April 20, 2012 - Statement from Cindy Shogan, Executive Director, Alaska Wilderness League:
It's been two years since 11 men lost their lives and the abundant ecosystems of the Gulf of Mexico were changed forever. As we remember the day the Deepwater Horizon drill rig exploded, we can only hope that the lessons we learned from that disaster will change the way drilling will be done in our offshore waters. Unfortunately, in a matter of weeks, we could instead see history repeat itself.
Right now, Shell Oil's drill ships are on their way to America's Arctic to launch the most aggressive Arctic drilling plan in history. Shell could drill 10 wells in waters covered in sea ice up to 25-feet thick, in a place known for hurricane-strength storms, sub-zero temperatures and months of darkness. Shell plans to drill with no viable way to clean up an oil spill in the Arctic's extreme conditions – and without the necessary infrastructure to launch an effective response. Shell will drill unless President Barack Obama remembers the lessons of the past and acts now.
But President Obama shouldn't just listen to us. He should read a report card put out this week by the National Oil Spill Commission he appointed after the Deepwater Horizon disaster, which notes that in the Arctic there remain ‘many unanswered questions and much work to be done.'
The National Oil Spill Commission isn't the only entity that is skeptical about Shell's ability to clean up a spill in our Arctic Ocean. Congress' investigative body, the General Accountability Office (GAO), came out with its own report that questions what Shell plans to do if there's a blowout in the Arctic. And, analysts at Lloyds of London, one of the world's largest insurance markets, issued a stunning warning that offshore drilling in the Arctic would "constitute a unique and hard-to-manage risk" and urged companies to "think carefully about the consequences of action."
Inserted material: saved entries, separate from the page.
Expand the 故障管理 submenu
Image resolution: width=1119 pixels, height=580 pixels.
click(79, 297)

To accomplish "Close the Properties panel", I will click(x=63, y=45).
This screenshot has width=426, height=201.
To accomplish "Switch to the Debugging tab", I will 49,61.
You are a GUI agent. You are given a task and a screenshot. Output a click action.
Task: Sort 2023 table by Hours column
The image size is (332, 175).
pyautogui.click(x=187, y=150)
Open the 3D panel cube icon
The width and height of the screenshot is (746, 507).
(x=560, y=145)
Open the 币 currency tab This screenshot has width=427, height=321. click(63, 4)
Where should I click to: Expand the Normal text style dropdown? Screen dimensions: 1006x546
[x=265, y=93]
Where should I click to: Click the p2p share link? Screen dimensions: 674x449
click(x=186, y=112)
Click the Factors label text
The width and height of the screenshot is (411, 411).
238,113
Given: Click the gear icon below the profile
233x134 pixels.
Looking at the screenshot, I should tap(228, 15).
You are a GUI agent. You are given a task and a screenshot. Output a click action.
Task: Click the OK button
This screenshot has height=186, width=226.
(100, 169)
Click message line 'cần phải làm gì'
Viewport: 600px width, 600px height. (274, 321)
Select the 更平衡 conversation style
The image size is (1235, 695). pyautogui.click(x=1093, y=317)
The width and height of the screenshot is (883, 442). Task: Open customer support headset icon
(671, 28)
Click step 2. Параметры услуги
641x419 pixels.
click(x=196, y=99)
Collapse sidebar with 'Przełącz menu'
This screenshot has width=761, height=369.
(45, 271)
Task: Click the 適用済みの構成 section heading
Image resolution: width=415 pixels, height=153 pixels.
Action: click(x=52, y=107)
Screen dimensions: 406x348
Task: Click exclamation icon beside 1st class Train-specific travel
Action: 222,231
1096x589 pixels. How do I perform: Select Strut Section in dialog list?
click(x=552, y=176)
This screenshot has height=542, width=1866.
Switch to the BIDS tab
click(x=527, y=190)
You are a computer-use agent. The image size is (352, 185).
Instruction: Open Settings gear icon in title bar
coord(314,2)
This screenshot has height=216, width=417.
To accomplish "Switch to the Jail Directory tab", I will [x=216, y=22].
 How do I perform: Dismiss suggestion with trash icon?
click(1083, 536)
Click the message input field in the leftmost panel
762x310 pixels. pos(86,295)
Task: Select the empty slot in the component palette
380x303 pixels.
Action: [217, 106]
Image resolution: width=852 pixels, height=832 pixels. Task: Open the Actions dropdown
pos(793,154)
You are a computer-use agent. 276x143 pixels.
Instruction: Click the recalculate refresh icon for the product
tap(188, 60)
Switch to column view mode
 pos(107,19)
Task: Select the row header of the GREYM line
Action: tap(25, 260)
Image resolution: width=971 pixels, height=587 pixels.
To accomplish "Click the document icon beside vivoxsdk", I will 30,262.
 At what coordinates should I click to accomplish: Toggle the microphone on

This all in the past few weeks alone.
Most of all, President Obama must hear the words of 2012 Goldman Environmental Prize winner Caroline Cannon, an Inupiat tribal leader who has spent much of her time in recent years going back and forth between her home on the Arctic coast and Washington, D.C. to ensure that her people and her way of life are not forgotten: ‘When I met with President Obama a couple years ago, he told me that he knew what it felt to be treated as a second-class citizen. He made a promise to work with the Inupiat people and to protect our way of life. That gave me hope. Now is the time to hold him to that promise.'
President Obama, don't play political roulette with America's Arctic Ocean. There is still time to stop the next Deepwater Horizon disaster before it happens. Tell Shell to turn its ships around.